Common Pitfalls and How to Avoid Them

First, and this is the biggest one: don’t be vague in your instructions. Telling Claude to “think carefully” is like telling a intern to “do a good job.” It’s useless. Be specific. “Reason step by step,” “List your assumptions,” “Consider the counterargument,” “Break the problem into three parts.” Specificity is the fuel of good reasoning.

Second, mind your token budget. That glorious 100k context is a finite resource. If you ask for a 10,000-token scratchpad for a simple math problem, you’re wasting tokens (and money) that could be used for actual reasoning. Scale your “thinking” space to the problem. A paragraph might suffice for logic puzzles; a full essay might be needed for ethical dilemmas.

Finally, remember the temperature.

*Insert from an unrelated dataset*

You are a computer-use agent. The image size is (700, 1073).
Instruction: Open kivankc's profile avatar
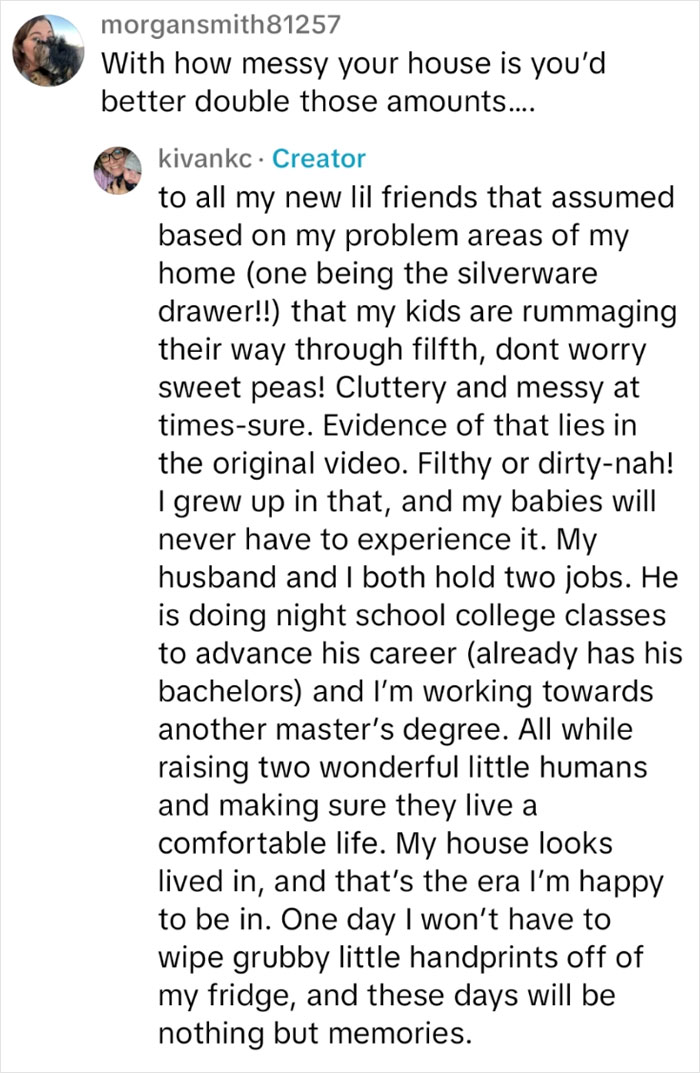(x=117, y=169)

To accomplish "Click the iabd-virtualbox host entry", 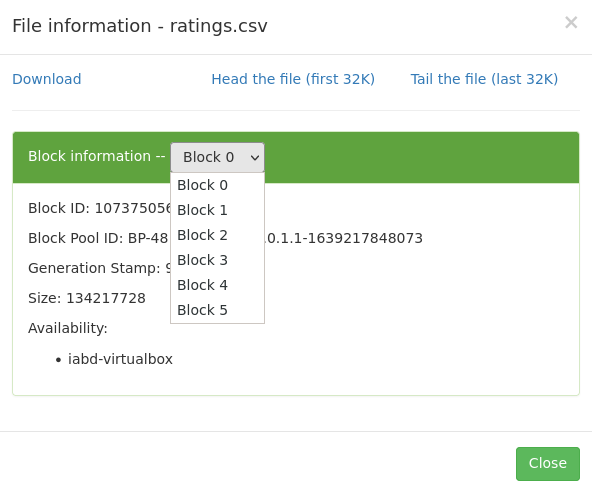I will 120,359.
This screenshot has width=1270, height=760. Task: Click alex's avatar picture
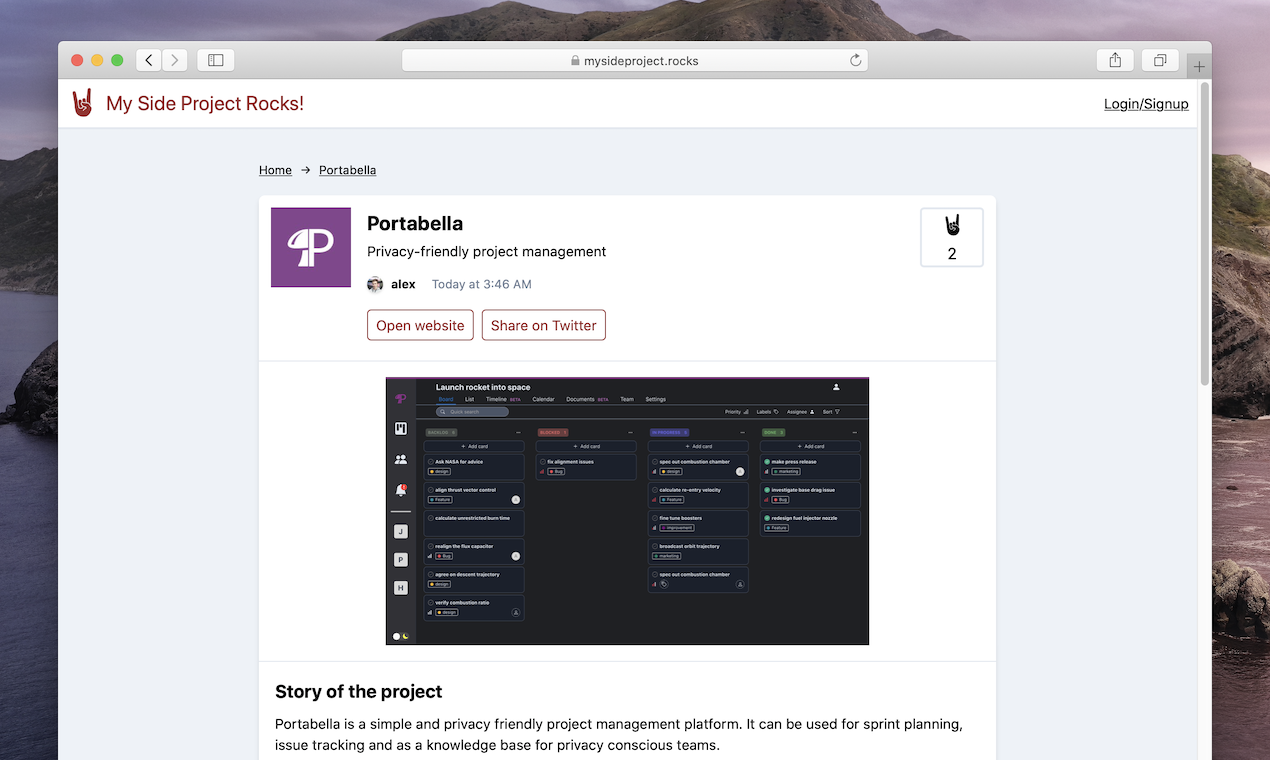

For tasks where accuracy is paramount (temperature=0), the scratchpad will yield a deterministic, reliable result. If you crank up the temperature to get more creativity, you’re also randomizing its reasoning process. This can lead to wonderfully novel ideas but also to spectacularly wrong conclusions. It’s a trade-off. Use high temperature for brainstorming and low temperature for verification.

This isn’t a party trick. It’s the core of working effectively with Claude. You’re not just prompting; you’re architecting a thought process. And when you get it right, the results are frankly spooky.